O documento, no entanto, não detalha como se daria esse processo no que diz respeito à origem da verba —há recursos de Moscou bloqueados do Banco Central da Rússia e ativos privados congelados dos oligarcas— ou à sua viabilidade jurídica, algo que pode levar a UE a patinar nesse projeto.

No caso dos ativos privados, embora tenha base legal para congelá-los sob o Tratado de Lisboa (que reformou a UE em 2009), o bloco não pode apreender ou confiscar recursos particulares a não ser que sejam resultado de atividade criminosa —a mera associação com o Estado russo e com Vladimir Putin, razão por trás de boa parte das sanções, não seria suficiente.

Além disso, vários países-membros da UE, notadamente a Hungria, têm pactos de investimento bilaterais com Moscou, o que protege os ativos privados atuais mesmo que os acordos sejam rompidos, segundo o think tank Centro para Reforma Europeia. O instituto aponta ainda a necessidade de mudanças constitucionais em nações como a Alemanha para que os recursos sejam direcionados a Kiev.

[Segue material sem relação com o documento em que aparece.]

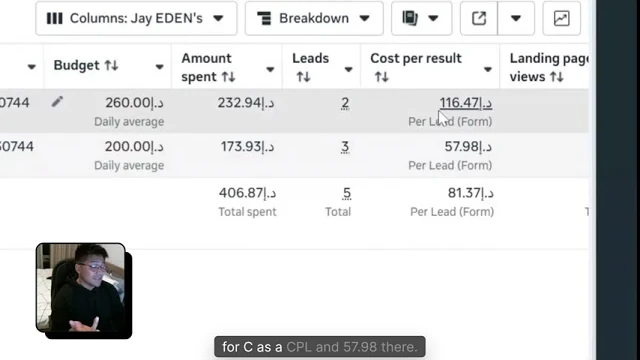Sort by Amount spent arrows
Image resolution: width=640 pixels, height=360 pixels.
[x=229, y=77]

Do ponto de vista dos ativos do Banco Central, ainda de acordo com o think tank, o caminho seria mais facilmente legitimado. Primeiro, porque há precedente, embora em situação diferente, como no caso do confisco das reservas em moeda estrangeira do Iraque pelos Estados Unidos, direcionadas para reconstrução do país do Oriente Médio após a derrota de Saddam Hussein, em 2003.

Outro fator potencialmente favorável seria um eventual entendimento da Corte Internacional de Justiça de que a Rússia deveria reparar a Ucrânia pela guerra. A recusa em pagar as compensações poderia ser usada como argumento legal para o confisco.

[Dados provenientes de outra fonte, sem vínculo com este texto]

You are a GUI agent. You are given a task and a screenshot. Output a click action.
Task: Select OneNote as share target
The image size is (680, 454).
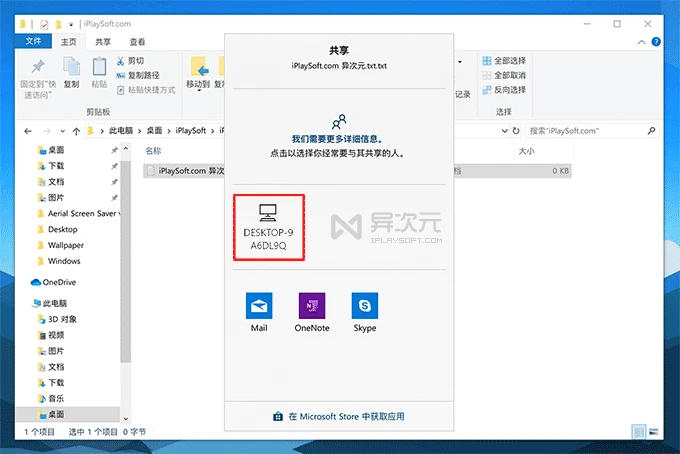coord(312,312)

Mesmo nesses casos, a medida planejada por Bruxelas é politicamente sensível e poderia ter implicações sérias do ponto de vista econômico. De um lado, a União Europeia abriria brecha para que outros países fizessem o mesmo, inclusive com ativos europeus alocados fora do continente. De outro, poderia indicar à certo nível de desrespeito do bloco ao direito internacional.

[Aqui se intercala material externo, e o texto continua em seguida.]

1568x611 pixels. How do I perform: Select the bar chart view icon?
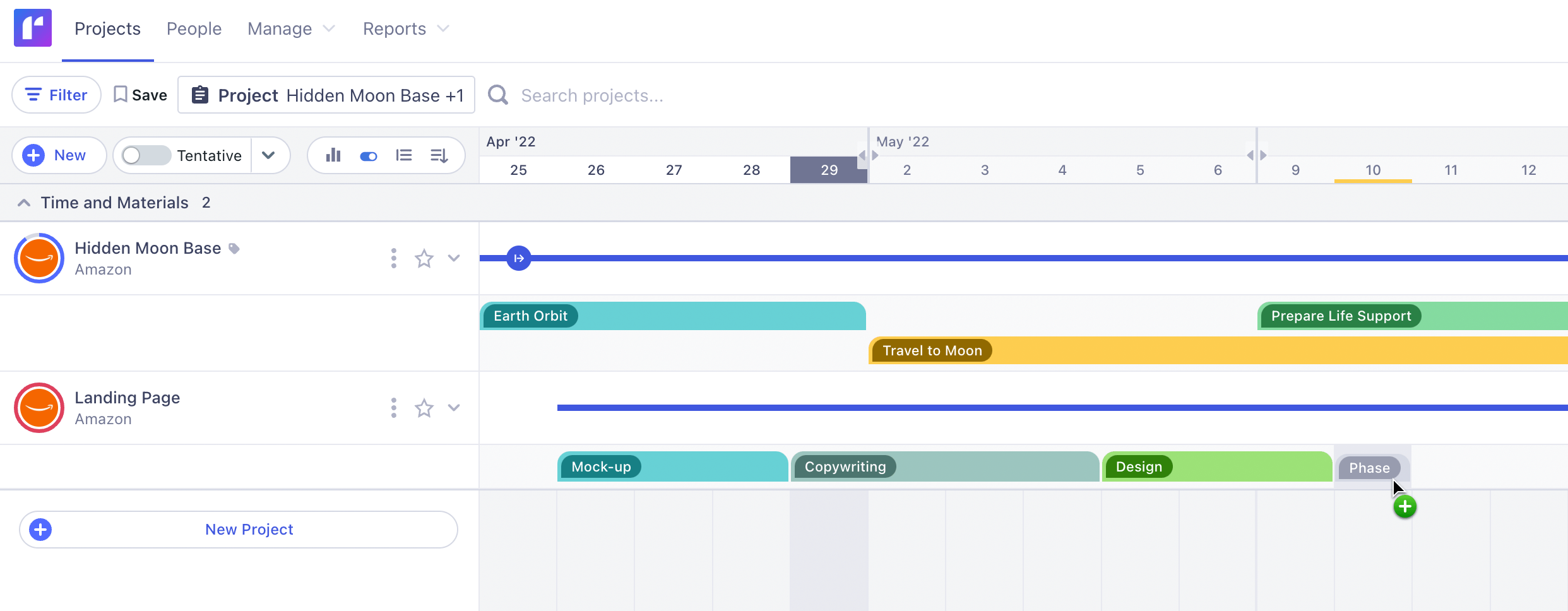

A discussão também acontece nos EUA, onde autoridades têm sido bastante cautelosas em sugerir o confisco de recursos russos. O desencorajamento de outros países a manter suas reservas em dólar e em instituições americanas e mesmo a ilegalidade da medida segundo as leis de Washington estão entre as possíveis consequências indicadas de uma eventual apreensão desses bens.

Outro problema sugerido pelo think tank europeu é menos complexo e mais objetivo: o total de recursos confiscados (pela UE e pelos EUA), mesmo aplicados, ficaria aquém do necessário estimado para reparar a Ucrânia. Levantamentos de Bruxelas indicam que os danos causados ao país de Volodimir Zelenski chegam a € 600 bilhões, enquanto o montante de recursos congelados é de € 319 bilhões (€ 300 bi do Estado russo e € 19 bi de oligarcas aliados de Putin).

A visita das autoridades europeias a Kiev e a cúpula organizada refletem como o bloco aprofundou seu envolvimento no conflito nos últimos dias, embora ainda reticente em alguns casos como do confisco de ativos.

Até o aniversário de um ano da guerra, no próximo dia 24, um novo pacote de sanções contra Moscou deve ser detalhado e posto em prática. Na semana passada a Alemanha anunciou o envio de tanques para Kiev e autorizou outros países que operam seus blindados a fazer o mesmo.

Na quinta (2), o presidente Luiz Inácio Lula da Silva (PT) comentou o papel das lideranças europeias e afirmou que "mesmo sem querer", a União Europeia está "dentro da guerra". O petista também voltou a falar sobre a proposta de criar um fórum de países para mediar o conflito e negociar acordos de paz.